Unable to find any help, Prof Patrick, a former US Navy officer, became a crash test dummy himself, taking 22-pound pendulum knocks on his chest, hundreds of rapid decelerations resembling a car crash against a wall, amongst other similar dangerous impacts. The efforts finally paid off and Prof Patrick, who began to be referred as the father of crash test dummies, helped drive the development of the airbag, seatbelts, safety glass, collapsible steering columns, dashboards and many other safety features in today's vehicles.
It was with examples of people such as Prof Patrick and others that speakers from across the globe and India presented their studies and analysis on the subject of passive safety at the ICAT webinar. The presentations covered various aspects of safety practices including safety simulation, virtualisation, testing and monitoring and controlling. Further, the discussions also threw light on injury-biomechanics, which are decisive parts of accident research, to the crash-rules and regulations that are derived from the latter, test procedures and eventually to crash tests.

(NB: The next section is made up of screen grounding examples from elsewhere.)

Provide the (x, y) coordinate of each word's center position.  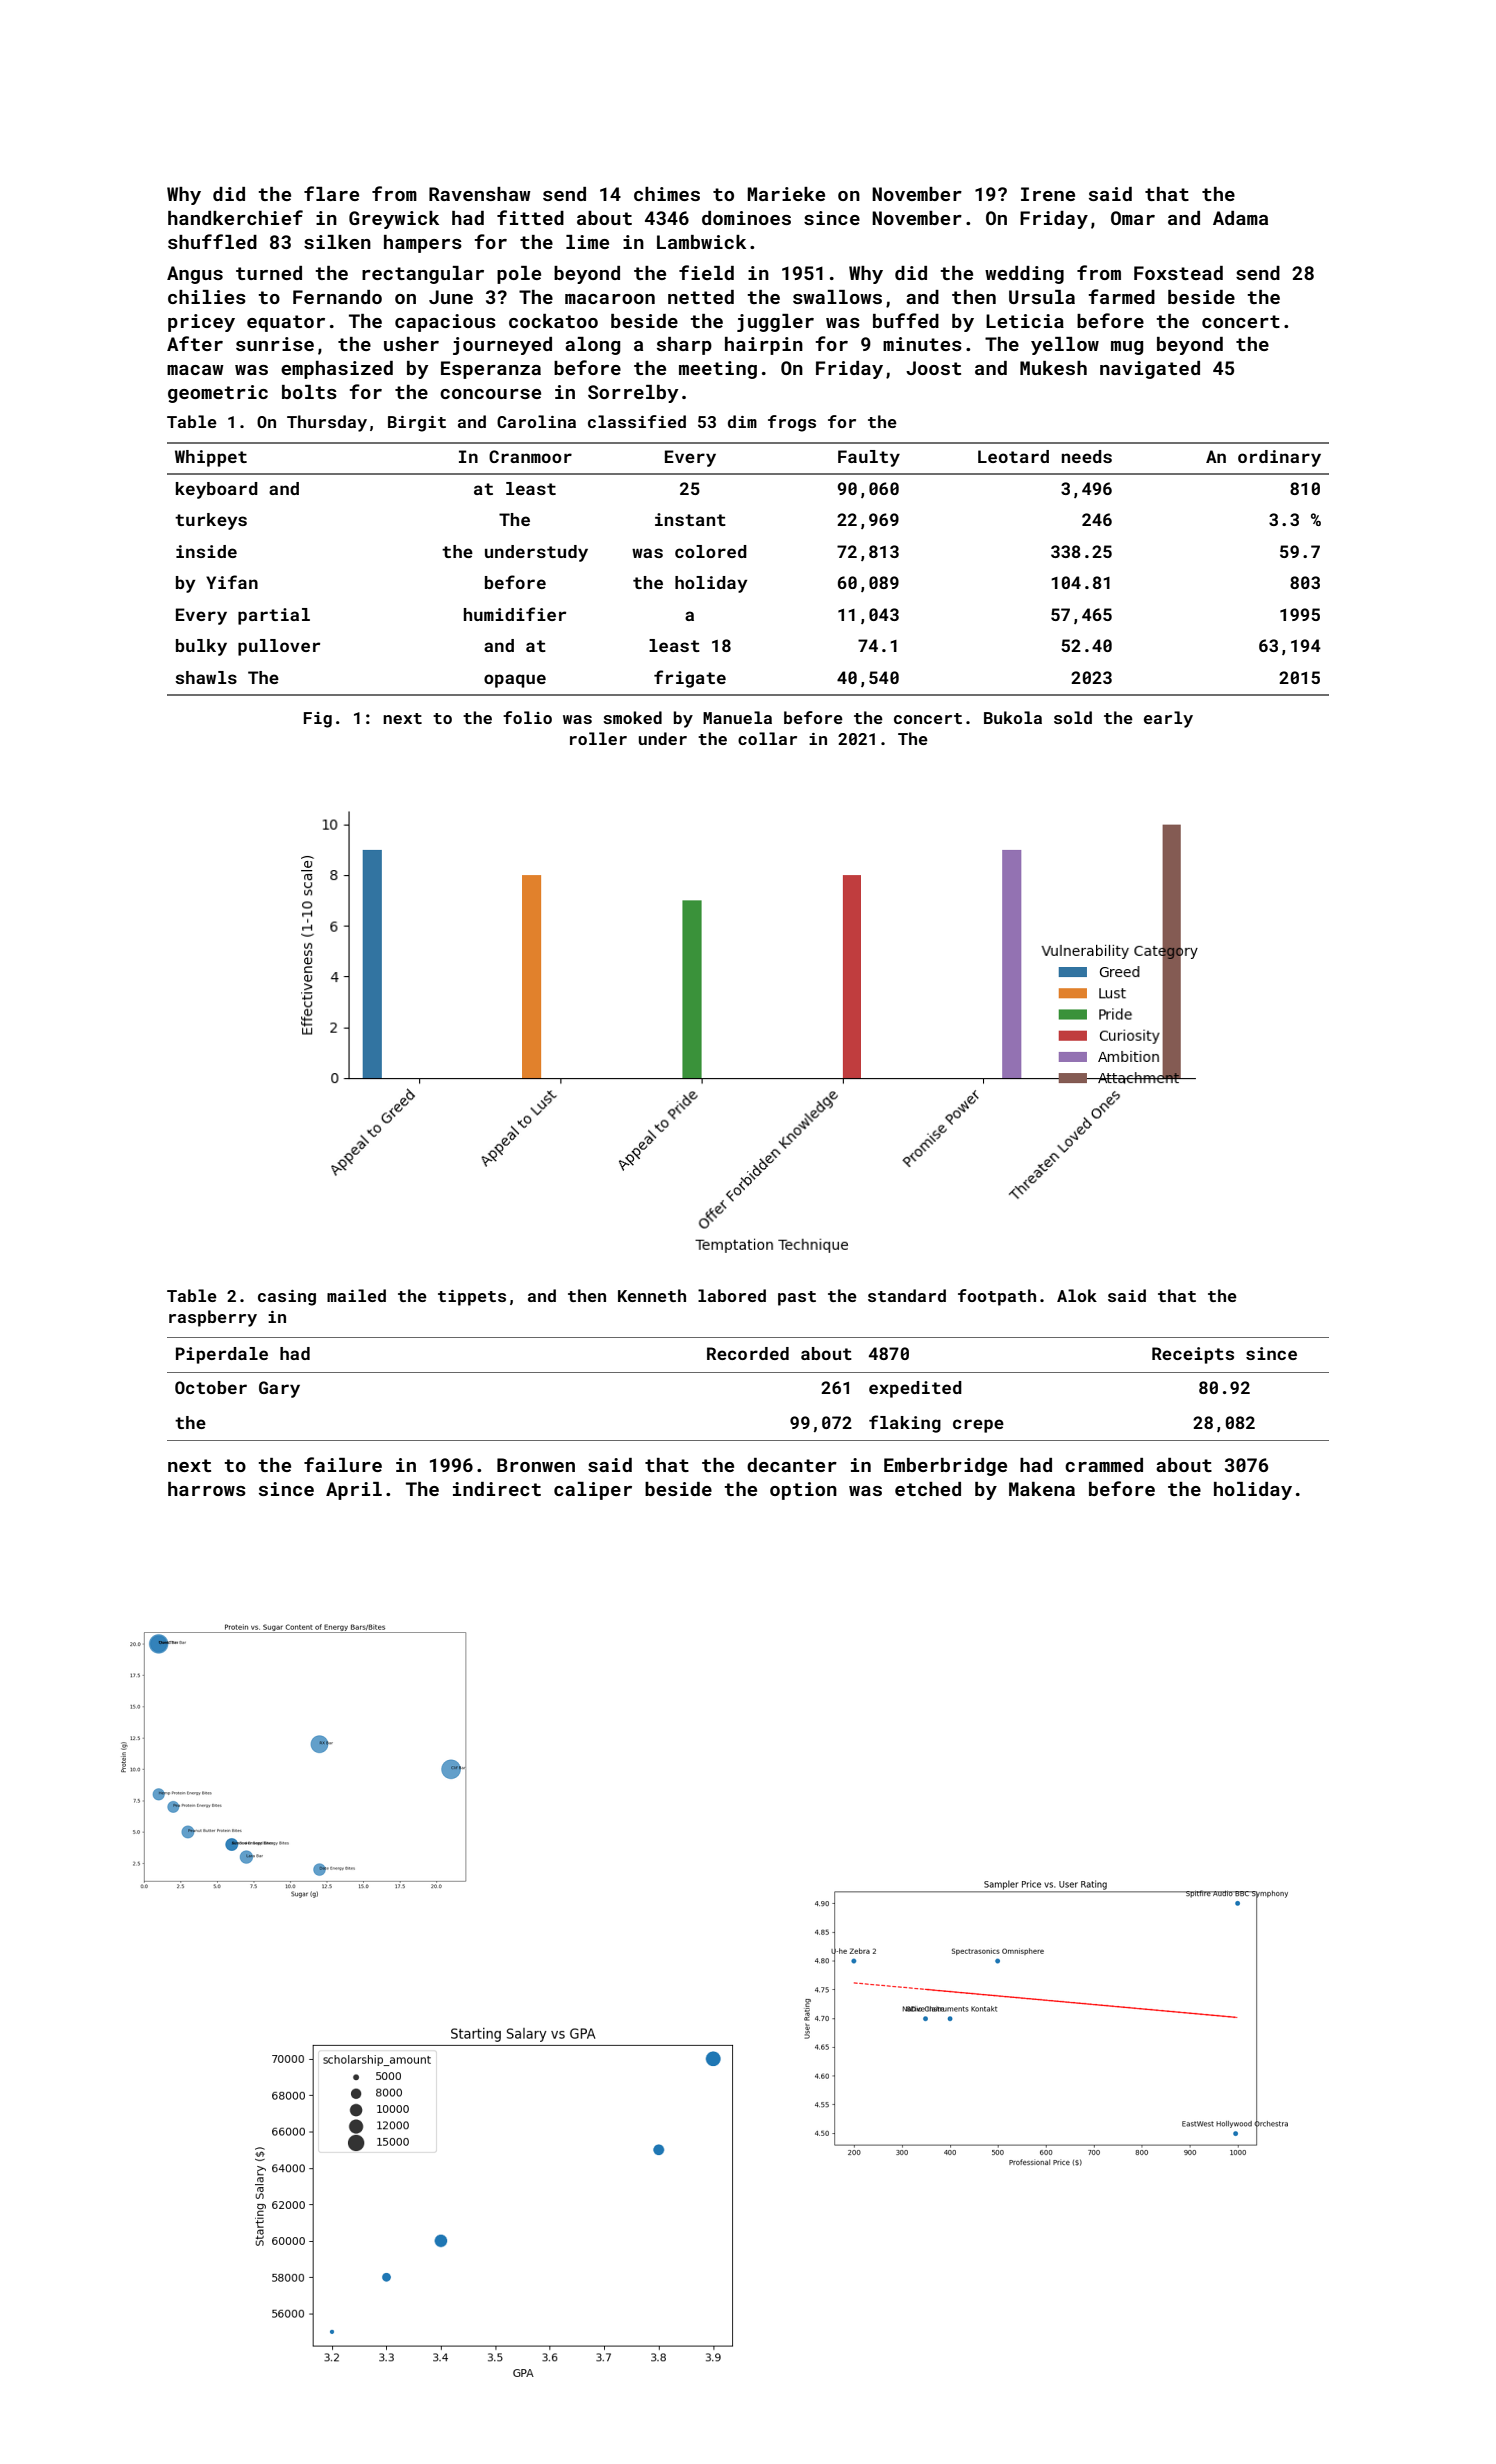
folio (527, 717)
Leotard (1013, 456)
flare (331, 193)
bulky (201, 647)
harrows (207, 1489)
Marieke (786, 194)
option (803, 1491)
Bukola (1013, 717)
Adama (1240, 218)
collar (767, 738)
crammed (1104, 1465)
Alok (1077, 1295)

Speaking in the session on ‘Building a Aafety Agenda — The role of safety professionals in building a safe India’, SJR Kutty, Head - Vehicle Attributes & Technical Services and Innovation at Tata Motors, said: “Today’s cutting-edge technology was yesterday’s big hurdle. Several decades ago, it was Prof Lawrence Patrick who himself volunteered for the test. However, today’s dummies represent human bodies much closer than the dummies that were used earlier.”
Safety should be ‘core value’, not priority
While vehicle safety regulations in India are slowly catching up with those from the global arena, what is playing an important role are the latest technologies such as ADAS and connected vehicles. According to Pratyush Khare, an expert on crash safety at Tata Motors, there is a need to study various stages of an accident and the role technologies can play to prevent it or reduce the intensity. “It can happen with integration of active and passive safety measures,” he said.
Dr Shashi Nambisan, Director - Transportation Research Centre, and Professor of Civil Engineering, University of Nevada, said that the transition from legacy environment to the concept of Connected, Automated vehicles & Infrastructure Systems (CAVIS) and Automated, connected, electric and shared (ACES) requires much effort and data collection. “Safety is so important that it is no more a priority. A priority can be moved up or down but ‘core values’ cannot be changed.”
From India's perspective, the most important question is how effective will be the adoption of latest safety related measures in India be? OEMs and suppliers will continue to have an important role to play by coming out with value-added products which are safer with each generation.
The establishment of an India-specific Bharat NCAP (later expanded in scope to BNVSAP or Bharat New Vehicle Assessment Program) has been spoken of since the time of the first Global NCAP crash tests in 2014 but nothing concrete has come of it as yet. As at ICAT, India now even has the facilities to conduct various types of crash tests and post-crash analysis. A crash test rating for all cars would put an end to often unfounded arguments for or against a model’s crash worthiness and would equip buyers with objective information to buy safe. A good safety rating becomes a key product differentiator. And that can only be good news for manufacturers and buyers alike.